読解用抜粋
+ + + + + + +
下北沢通信

中西理の下北沢通信

現代演劇やコンテンポラリーダンス、アイドル、ミステリなど様々な文化的事象を批評するサイト。ブログの読者募集中。上記についての原稿執筆引き受けます。転載依頼も大歓迎。simokita123@gmail.comに連絡お願いします。

SPAC「イナバとナバホの白兎」@静岡芸術劇場

SPAC「イナバとナバホの白兎」@静岡芸術劇場

【演出家プロフィール】
宮城聰(みやぎ・さとし)
1959年東京生まれ。東京大学で演劇論を学び、90年ク・ナウカ旗揚げ。国際的な公演活動を展開し、同時代的テキスト解釈とアジア演劇の身体技法や様式性を融合させた演出で国内外から高い評価を得る。2007年4月SPAC芸術総監督に就任。14年アヴィニョン演劇祭から招聘された『マハーバーラタ』の成功を受け、17年『アンティゴネ』を同演劇祭のオープニング作品として法王庁中庭で上演。アジアの演劇がオープニングに選ばれたのは同演劇祭史上初めてのことであり、その作品世界は大きな反響を呼んだ。平成29年度芸術選奨文部科学大臣賞受賞。19年4月フランス芸術文化勲章シュヴァリエを受章。

『イナバとナバホの白兎』パリ公演
Le lièvre blanc d’Inaba et des Navajos

日時:
2019年
6月19日(水)20:00
6月20日(木)20:00
6月21日(金)20:00
6月22日(土)18:00
6月23日(日)17:00

会場:
フランス国立ケ・ブランリー美術館 クロード・レヴィ=ストロース劇場
Le musée du quai Branly, Théâtre Claude Lévi-Strauss

*ケ・ブランリー美術館ウェブサイトでの公演案内はこちら(仏語のみ)
+ + + + + + +
表示情報
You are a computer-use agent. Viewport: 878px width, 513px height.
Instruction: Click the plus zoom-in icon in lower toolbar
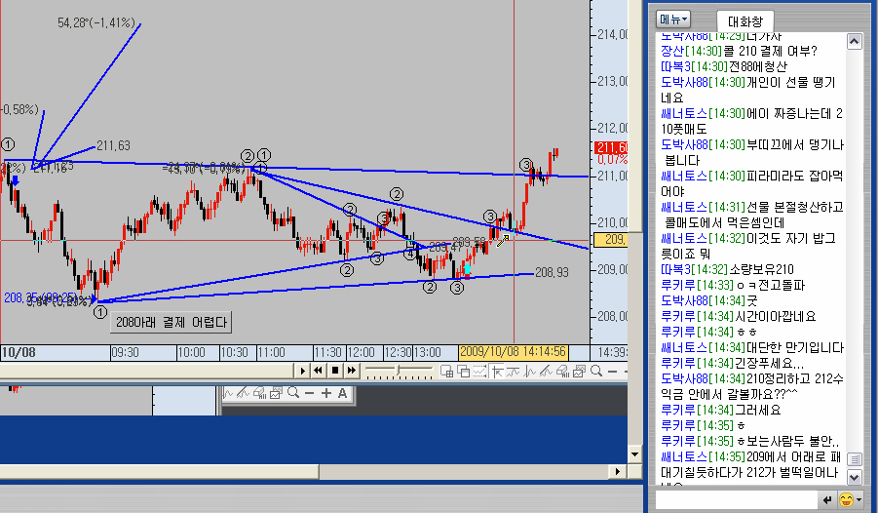click(x=325, y=394)
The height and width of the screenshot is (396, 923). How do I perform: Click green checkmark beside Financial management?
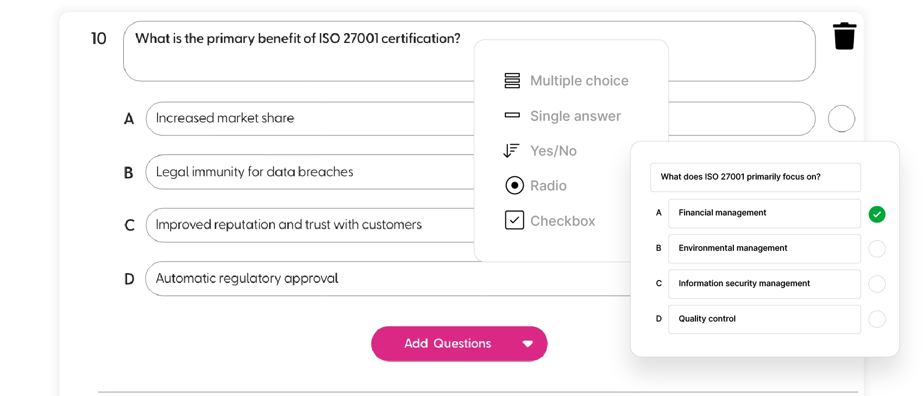877,214
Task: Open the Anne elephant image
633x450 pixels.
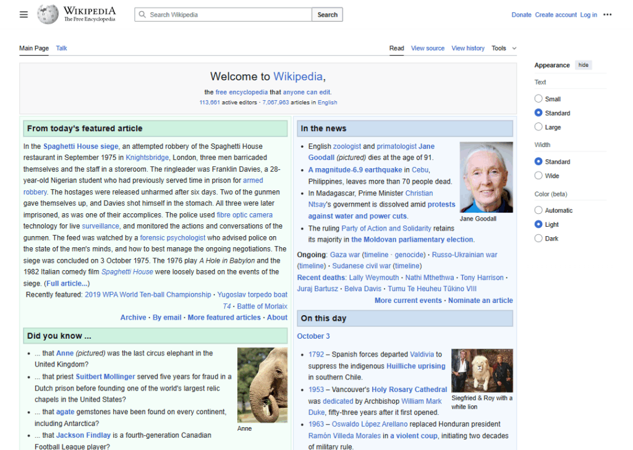Action: pos(262,384)
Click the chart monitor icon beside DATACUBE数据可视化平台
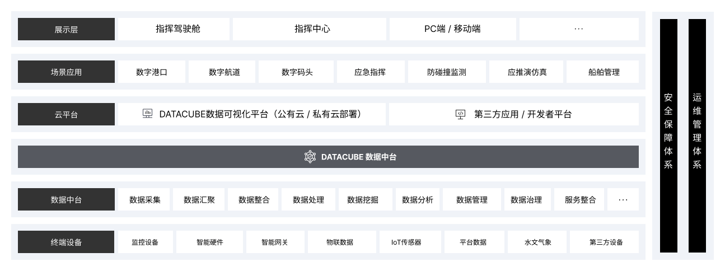Screen dimensions: 725x271 click(x=147, y=114)
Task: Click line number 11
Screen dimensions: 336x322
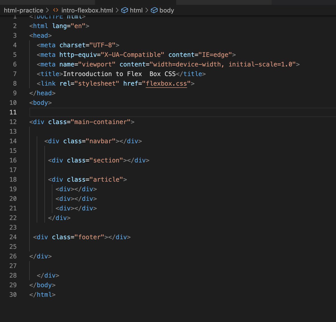Action: 13,112
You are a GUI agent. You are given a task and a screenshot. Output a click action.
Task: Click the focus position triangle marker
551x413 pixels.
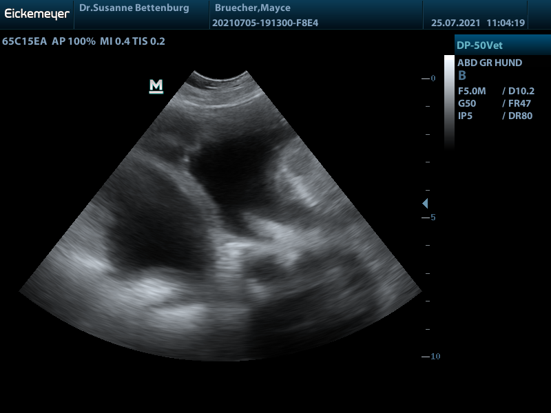click(425, 204)
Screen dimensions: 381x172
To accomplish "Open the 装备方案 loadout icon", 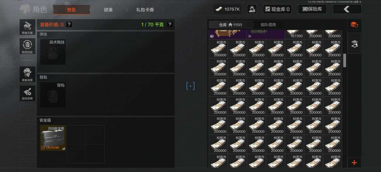I will pyautogui.click(x=28, y=27).
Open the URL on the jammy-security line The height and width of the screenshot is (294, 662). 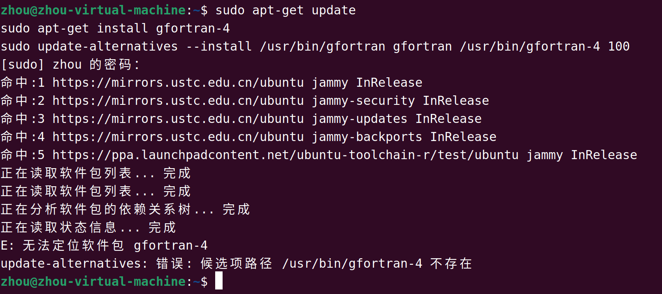[178, 101]
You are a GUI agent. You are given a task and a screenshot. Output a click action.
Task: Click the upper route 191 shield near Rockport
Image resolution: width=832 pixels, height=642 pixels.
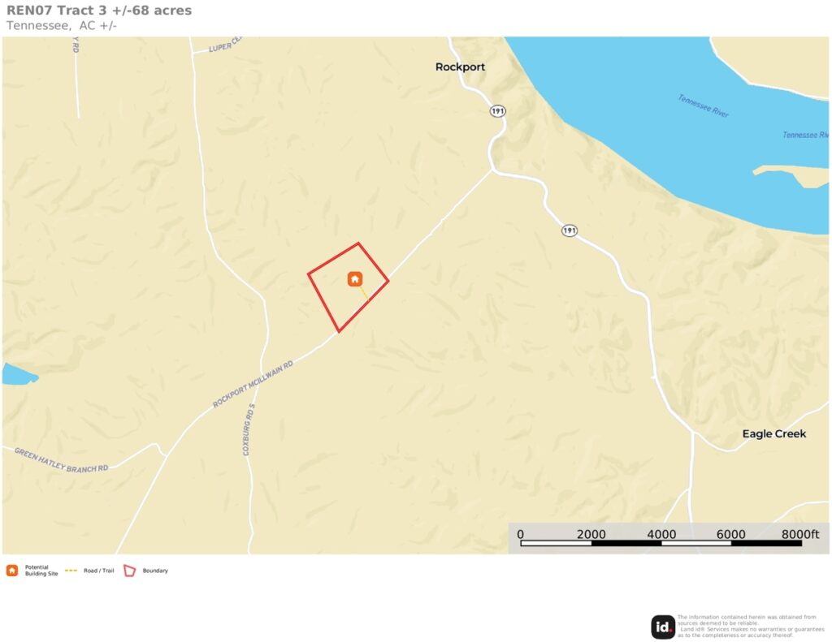pos(497,111)
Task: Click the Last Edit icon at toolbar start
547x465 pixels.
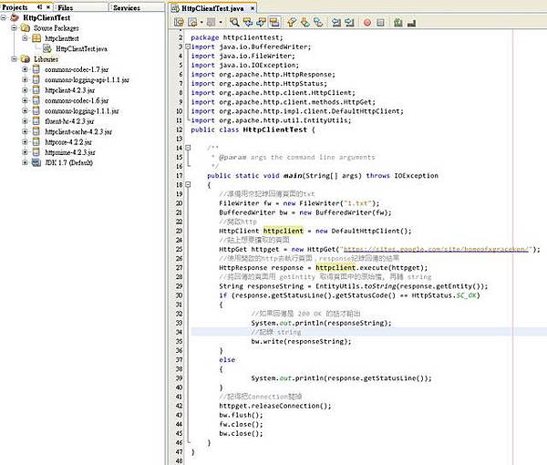Action: (180, 21)
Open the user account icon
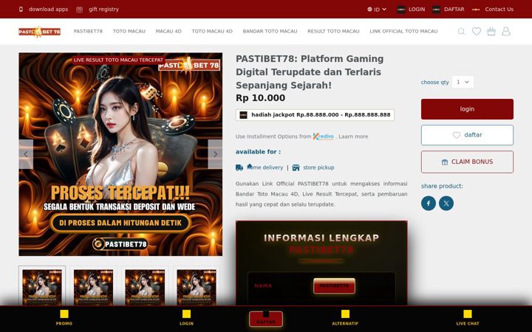Viewport: 532px width, 332px height. tap(506, 32)
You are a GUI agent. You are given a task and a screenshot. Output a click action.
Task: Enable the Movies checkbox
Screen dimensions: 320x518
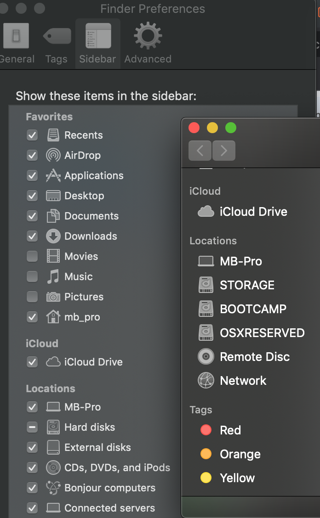(x=32, y=256)
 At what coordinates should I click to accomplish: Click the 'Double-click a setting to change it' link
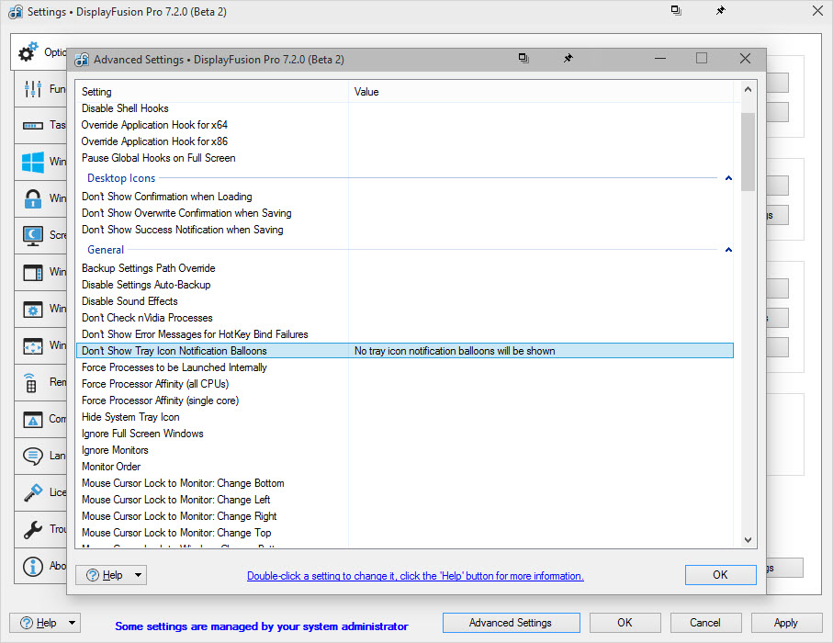[415, 576]
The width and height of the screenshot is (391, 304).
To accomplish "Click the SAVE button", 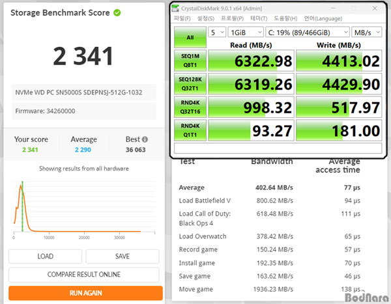I will [x=122, y=256].
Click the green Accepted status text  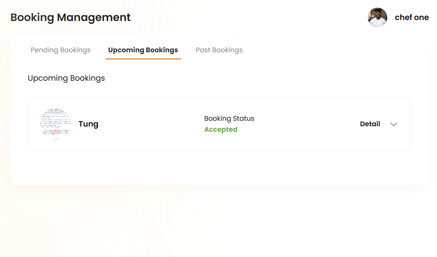point(221,129)
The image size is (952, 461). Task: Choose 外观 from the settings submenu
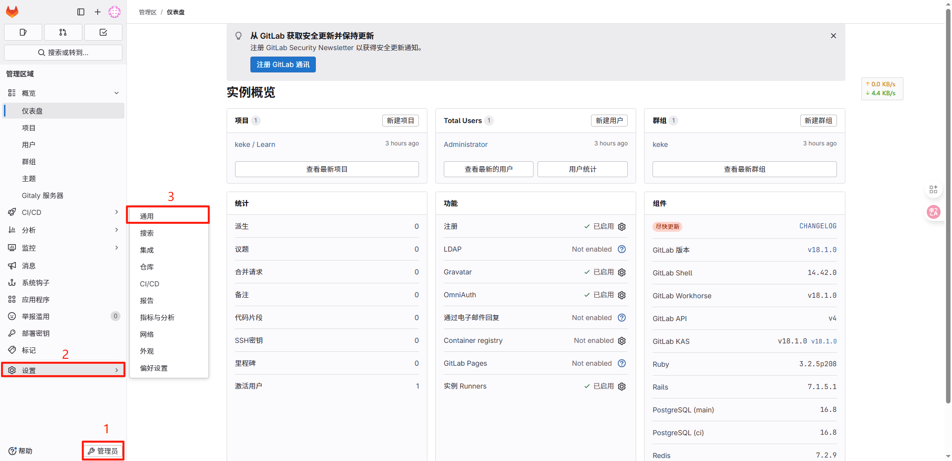(147, 351)
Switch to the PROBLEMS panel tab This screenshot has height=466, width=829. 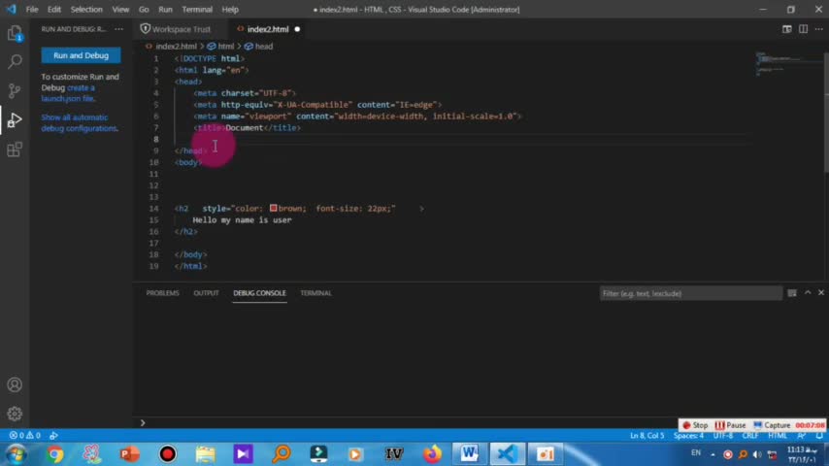tap(162, 293)
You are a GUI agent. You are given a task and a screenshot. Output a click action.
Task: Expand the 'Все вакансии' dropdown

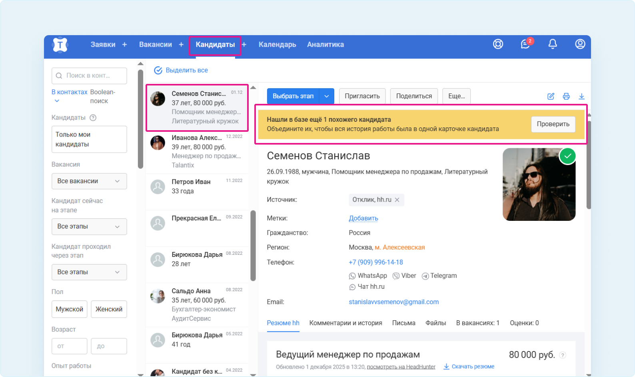click(89, 181)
+ + + + + + +
作成内容
抜粋によると、宮城聰がSPAC芸術総監督に就任したのはいつですか。 上の記録は、抜粋とは別個の資料です。

解答
2007年4月です。